Aufgabenstellung →
Zitiere aus dem Forumsthread zum Eclipse-Emulator den Abschnitt, der mit „Also ich habe“ beginnt und mit „MainAcvitity und so.“ endet, wortgetreu.

Vorliegender Text →

# Eclipse Emulator Problem



## Jump2Fly (11. Mrz 2014)

Eclipse Emulator Problem

Hallo,
ich bin noch nicht so erfahren im bereich Java, Eclipse usw... und habe ein Problem, wo ich einfach nicht mehr weiter weiß.

Also ich habe Android SDK | Android Developers dieses Paket installiert und anschließend im SDK die wichtigen Sachen geupdatet (installiert), sprich die SDK Tools, SDK Platform und ARM EABI v7a System Image für die Target API Version. Wenn ich nun den Emulator öffne geht dieser noch. Allerdings erstellt Eclipse mir keine MainActivity und der layout Ordner unter res ist auch leer. Wenn ich nun mit
dl-ssl.google.com/android/eclipse/ die Development Tools installiere funktioniert es mit dem erstellen der MainAcvitity und so. 
Das Problem nun ist das von dem Punkt an mein Emulator nichtmehr funktioniert. Ich kann keine neues Geräte mehr erstellen.... der OK Buton ist nicht grau sondern anklickbar, allerdings passiert nichts wenn ich ihn anklicke. Beim Cancel Button nebenan funktioniert alles und bereits erstellte Geräte laufen auch (wobei ich diese nicht bearbeiten kann, da auch dort der OK Button nicht funktioniert).
Hat jemand irgendeine Ahnung woran das liegen könnte ??

Danke im Voraus

(habe den Beitrag auch unter Mobile Geräte gepostet, glaube hier ist der Beitrag besser aufgehoben, Admin bitte den in Mobile Geräte dann einfach löschen   )


----------



## Jump2Fly (12. Mrz 2014)

ops der Beitrag ist hier doppelt, dieser kann gelöscht werden


----------

[Datensätze zur Position von Wörtern und Elementen]
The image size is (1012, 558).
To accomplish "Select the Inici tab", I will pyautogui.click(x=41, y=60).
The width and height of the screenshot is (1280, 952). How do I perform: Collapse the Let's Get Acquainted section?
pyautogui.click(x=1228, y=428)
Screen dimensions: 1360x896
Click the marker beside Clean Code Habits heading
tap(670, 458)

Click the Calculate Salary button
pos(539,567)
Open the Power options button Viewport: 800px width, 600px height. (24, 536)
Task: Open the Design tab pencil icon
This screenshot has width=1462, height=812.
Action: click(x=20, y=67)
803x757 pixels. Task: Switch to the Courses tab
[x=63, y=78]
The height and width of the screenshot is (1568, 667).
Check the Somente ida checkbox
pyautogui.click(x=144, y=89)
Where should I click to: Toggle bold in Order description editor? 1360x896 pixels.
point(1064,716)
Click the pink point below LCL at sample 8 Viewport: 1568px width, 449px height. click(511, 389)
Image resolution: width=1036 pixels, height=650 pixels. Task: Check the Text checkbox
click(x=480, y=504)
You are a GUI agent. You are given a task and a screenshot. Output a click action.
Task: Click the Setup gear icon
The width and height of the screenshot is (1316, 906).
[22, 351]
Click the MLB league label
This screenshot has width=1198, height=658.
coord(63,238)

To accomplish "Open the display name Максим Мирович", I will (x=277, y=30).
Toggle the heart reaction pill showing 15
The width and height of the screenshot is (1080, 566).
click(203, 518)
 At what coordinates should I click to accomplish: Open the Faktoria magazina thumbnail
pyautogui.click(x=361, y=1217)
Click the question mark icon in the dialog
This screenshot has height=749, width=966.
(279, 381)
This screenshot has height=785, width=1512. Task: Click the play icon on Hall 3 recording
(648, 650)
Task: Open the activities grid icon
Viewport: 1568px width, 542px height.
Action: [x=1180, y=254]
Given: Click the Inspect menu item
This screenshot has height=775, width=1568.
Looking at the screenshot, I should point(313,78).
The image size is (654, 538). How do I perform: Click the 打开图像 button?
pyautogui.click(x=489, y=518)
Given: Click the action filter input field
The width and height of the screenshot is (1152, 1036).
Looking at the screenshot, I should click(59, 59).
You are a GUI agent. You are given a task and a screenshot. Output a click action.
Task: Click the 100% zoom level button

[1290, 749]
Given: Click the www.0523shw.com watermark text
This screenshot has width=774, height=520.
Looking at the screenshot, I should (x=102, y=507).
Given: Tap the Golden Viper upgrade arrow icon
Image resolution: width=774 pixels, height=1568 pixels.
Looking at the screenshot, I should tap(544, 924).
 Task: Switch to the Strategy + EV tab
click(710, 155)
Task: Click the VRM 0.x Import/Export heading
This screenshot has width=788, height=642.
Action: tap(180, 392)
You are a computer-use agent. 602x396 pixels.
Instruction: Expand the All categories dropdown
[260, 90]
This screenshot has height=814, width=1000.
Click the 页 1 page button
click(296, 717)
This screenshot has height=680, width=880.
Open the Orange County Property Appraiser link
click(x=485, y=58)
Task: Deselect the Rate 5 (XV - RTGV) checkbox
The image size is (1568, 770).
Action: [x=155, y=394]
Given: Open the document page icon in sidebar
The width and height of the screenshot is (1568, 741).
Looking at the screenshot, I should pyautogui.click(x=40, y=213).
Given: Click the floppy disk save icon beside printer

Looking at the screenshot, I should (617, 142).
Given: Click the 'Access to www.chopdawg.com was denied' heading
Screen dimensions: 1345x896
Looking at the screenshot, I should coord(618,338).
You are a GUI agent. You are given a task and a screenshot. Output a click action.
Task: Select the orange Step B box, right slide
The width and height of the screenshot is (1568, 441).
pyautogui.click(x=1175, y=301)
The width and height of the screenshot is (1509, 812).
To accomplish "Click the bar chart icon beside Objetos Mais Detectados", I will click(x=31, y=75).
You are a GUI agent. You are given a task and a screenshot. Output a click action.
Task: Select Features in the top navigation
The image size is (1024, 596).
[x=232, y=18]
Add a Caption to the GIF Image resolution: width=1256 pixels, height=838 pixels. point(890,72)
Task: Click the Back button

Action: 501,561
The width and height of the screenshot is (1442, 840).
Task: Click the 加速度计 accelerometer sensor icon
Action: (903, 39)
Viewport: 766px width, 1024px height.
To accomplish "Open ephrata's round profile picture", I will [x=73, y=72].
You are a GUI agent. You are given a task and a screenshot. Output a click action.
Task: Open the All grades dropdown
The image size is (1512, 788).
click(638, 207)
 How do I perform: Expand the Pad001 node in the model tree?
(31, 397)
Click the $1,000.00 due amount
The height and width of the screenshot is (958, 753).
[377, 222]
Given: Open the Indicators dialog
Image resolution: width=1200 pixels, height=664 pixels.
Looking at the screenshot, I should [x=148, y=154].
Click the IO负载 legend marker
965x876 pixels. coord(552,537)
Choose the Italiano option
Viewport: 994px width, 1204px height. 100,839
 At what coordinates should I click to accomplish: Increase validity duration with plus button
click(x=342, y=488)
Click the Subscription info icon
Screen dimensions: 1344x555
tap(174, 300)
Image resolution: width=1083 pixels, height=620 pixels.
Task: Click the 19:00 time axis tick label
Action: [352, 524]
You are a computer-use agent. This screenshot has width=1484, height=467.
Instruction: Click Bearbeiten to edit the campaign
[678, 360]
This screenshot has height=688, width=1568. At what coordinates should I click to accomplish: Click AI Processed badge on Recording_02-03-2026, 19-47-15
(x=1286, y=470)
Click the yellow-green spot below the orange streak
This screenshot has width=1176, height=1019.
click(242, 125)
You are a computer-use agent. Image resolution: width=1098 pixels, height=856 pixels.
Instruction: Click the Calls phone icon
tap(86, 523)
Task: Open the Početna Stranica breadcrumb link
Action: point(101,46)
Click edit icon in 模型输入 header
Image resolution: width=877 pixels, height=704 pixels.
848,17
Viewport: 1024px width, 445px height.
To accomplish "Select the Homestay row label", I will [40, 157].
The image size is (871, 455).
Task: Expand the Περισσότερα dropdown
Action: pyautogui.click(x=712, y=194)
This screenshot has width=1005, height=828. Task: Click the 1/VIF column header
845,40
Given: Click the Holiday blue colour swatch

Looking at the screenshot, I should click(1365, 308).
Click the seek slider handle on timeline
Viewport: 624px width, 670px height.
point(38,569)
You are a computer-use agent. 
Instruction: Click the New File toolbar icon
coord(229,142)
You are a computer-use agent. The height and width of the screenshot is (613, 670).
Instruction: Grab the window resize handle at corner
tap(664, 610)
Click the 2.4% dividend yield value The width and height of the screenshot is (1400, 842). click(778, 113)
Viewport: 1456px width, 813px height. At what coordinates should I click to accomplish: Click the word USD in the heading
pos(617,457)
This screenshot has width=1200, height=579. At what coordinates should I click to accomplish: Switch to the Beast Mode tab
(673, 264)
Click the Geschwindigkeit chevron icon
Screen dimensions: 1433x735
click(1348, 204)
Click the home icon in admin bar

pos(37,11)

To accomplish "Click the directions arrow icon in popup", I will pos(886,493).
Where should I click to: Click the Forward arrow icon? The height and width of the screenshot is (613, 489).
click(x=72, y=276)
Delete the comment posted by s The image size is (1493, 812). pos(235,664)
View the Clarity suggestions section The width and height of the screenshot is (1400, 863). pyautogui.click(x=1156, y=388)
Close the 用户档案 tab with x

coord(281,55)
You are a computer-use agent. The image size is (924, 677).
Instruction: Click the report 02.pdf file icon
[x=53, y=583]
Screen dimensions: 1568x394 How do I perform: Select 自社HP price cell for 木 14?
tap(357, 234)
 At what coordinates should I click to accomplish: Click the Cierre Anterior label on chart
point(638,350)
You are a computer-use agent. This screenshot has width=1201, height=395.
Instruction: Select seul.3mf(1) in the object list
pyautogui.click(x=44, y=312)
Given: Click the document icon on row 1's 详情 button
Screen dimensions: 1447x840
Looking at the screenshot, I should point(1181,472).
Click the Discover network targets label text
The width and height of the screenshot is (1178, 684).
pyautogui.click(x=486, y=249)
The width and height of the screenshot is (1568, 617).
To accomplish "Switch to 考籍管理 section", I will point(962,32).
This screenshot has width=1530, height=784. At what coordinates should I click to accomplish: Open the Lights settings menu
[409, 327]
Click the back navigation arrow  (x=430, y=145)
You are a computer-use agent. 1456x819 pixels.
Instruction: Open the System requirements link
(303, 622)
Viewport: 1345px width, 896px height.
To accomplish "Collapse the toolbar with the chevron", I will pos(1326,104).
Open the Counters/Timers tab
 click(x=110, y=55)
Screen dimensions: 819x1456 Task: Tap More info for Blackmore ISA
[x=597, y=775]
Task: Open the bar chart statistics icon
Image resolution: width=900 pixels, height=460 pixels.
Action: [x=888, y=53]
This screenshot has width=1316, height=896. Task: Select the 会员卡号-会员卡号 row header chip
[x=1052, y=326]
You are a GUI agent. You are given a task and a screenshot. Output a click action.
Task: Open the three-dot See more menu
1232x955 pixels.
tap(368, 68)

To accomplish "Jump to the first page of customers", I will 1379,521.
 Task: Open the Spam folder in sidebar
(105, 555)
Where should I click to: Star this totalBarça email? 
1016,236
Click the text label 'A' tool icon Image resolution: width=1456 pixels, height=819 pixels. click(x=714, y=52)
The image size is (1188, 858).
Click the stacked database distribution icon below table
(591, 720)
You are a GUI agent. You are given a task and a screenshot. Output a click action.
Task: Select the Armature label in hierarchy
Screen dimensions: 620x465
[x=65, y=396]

Erledigte Aufgabe →
Also ich habe Android SDK | Android Developers dieses Paket installiert und anschließend im SDK die wichtigen Sachen geupdatet (installiert), sprich die SDK Tools, SDK Platform und ARM EABI v7a System Image für die Target API Version. Wenn ich nun den Emulator öffne geht dieser noch. Allerdings erstellt Eclipse mir keine MainActivity und der layout Ordner unter res ist auch leer. Wenn ich nun mit
dl-ssl.google.com/android/eclipse/ die Development Tools installiere funktioniert es mit dem erstellen der MainAcvitity und so.